A second function of the PCV valve is to act as a flame arrester and check valve to prevent positive pressure from the intake system from entering the crankcase. This can happen on turbocharged engines or when a backfire takes place, and the positive pressure could damage the crankcase seals and gaskets, or even cause a crankcase explosion. The PCV valve therefore closes when positive pressure is present, to prevent it from reaching the crankcase.

The crankcase air outlet, where the PCV valve is located, is generally placed as far as possible from the crankcase breather. For example, the breather and outlet are frequently on opposite valve covers on a V engine, or on opposite ends of the valve cover on an inline engine. The PCV valve is often, but not always, placed at the valve cover; it may be located anywhere between the crankcase air outlet and the inlet manifold.

=== Forced induction applications ===
The PCV valve gains an even more important function in increasingly popular forced induction applications. Excessive crankcase pressure will not only occur due to blow-by gases escaping past the piston rings but can also be introduced when positive pressure from the intake manifold makes its way into the crankcase. As previously mentioned, in vehicles with forced induction systems such as turbochargers or superchargers, the engine's intake manifold experiences positive pressure under load. This differs from naturally aspirated applications where the intake manifold will remain in vacuum while under load. Thus, when a forced induction engine is under load, the intake manifold can no longer be used to draw blow-by gasses out of the crankcase and will instead begin to exacerbate the problem by increasing crankcase pressure. It is then the job of the PCV valve to isolate the intake manifold and crankcase when the intake manifold is pressurized and allow the flow of blow-by gases out of the crankcase when the intake manifold is under vacuum. In addition to this added role, in boosted applications cylinder pressures are much higher, and consequently, more blow-by gases are pushed into the crankcase thus making a fully functional PCV system all the more important.

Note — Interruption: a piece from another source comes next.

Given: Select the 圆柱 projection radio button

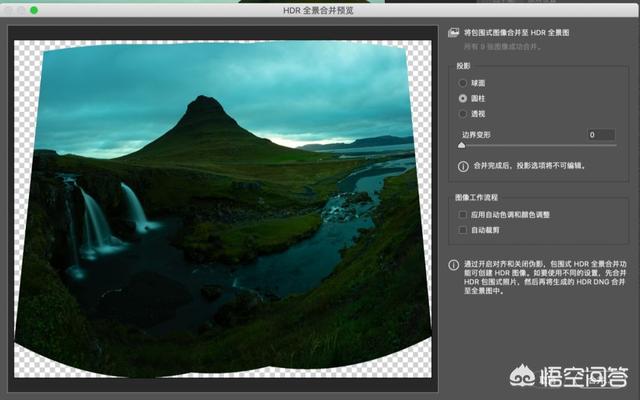Looking at the screenshot, I should pyautogui.click(x=463, y=98).
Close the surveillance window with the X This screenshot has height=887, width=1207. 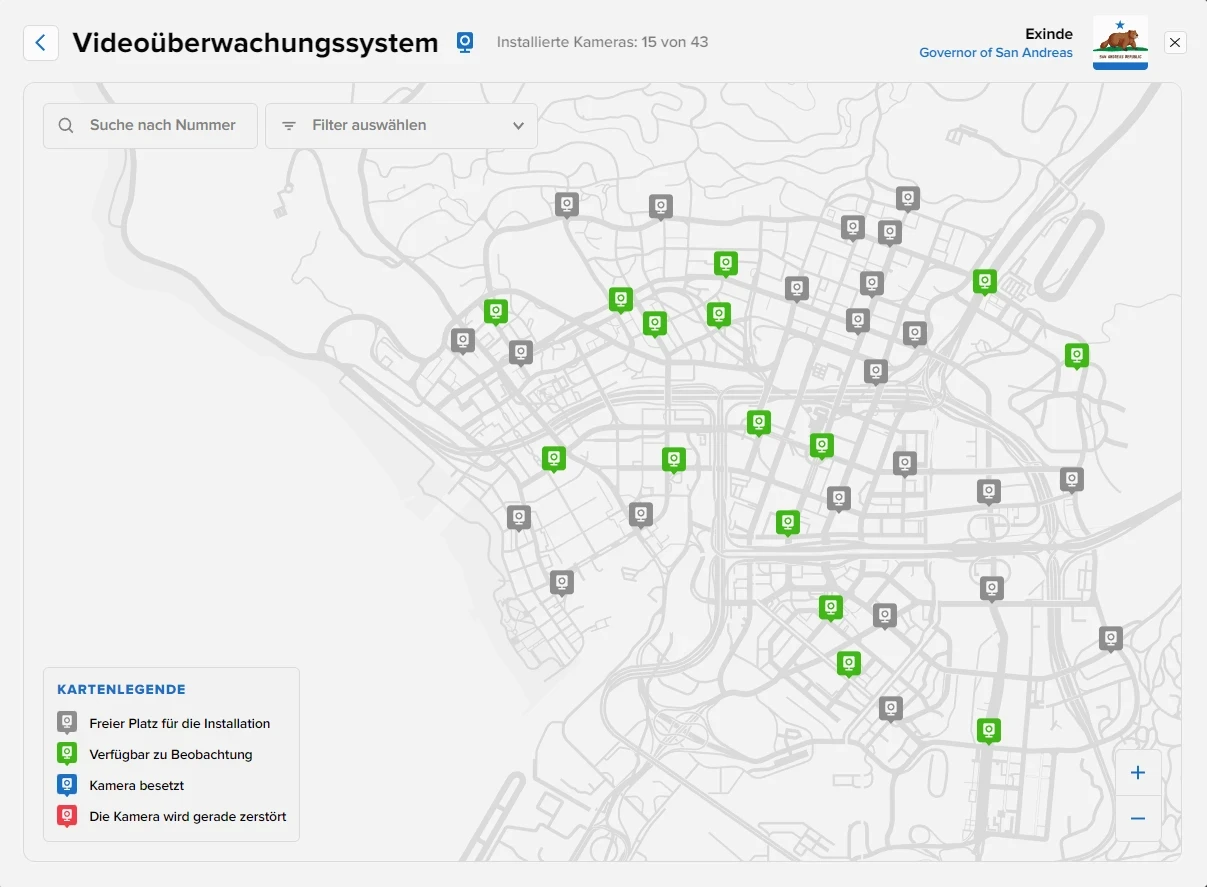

=== Carbon build-up in intake systems ===
Carbon build-up in the intake manifold will occur when blow-by gases are allowed to permanently contaminate the intake air because of a failing PCV system.

Carbon build-up or oil sludge from blow-by gases on intake valves are usually not a problem in port injected engines. This is due to the fact that the fuel hits the intake valves on the way to the combustion chamber, allowing the detergents in the fuel to keep them clean. However, carbon build-up on intake valves is a problem for engines with direct injection only, as the fuel is injected directly into the combustion chamber. Because of this, fuel system cleaners or fuel additives added to the tank will not help clean these deposits. Methods for cleaning these deposits include spraying cleaner through the intake or direct media blasting of the intake valves.

== Alternatives ==
Two-stroke engines which use crankcase compression do not require a crankcase ventilation system, since all of the gases within the crankcase are then fed into the combustion chamber.

Many small four-stroke engines such as lawn mower engines and electricity generators simply use a draught tube connected to the intake system. The draught tube routes all blow-by gases back into the intake mixture and is usually located between the air filter and carburetor.

Dry sump engines in some drag racing cars use scavenging pumps to extract oil and gases from the crankcase. A separator removes the oil, then the gases are fed into the exhaust system via a venturi tube.. This system maintains a small amount of vacuum in the crankcase and minimises the amount of oil in the engine that could potentially spill onto the racetrack.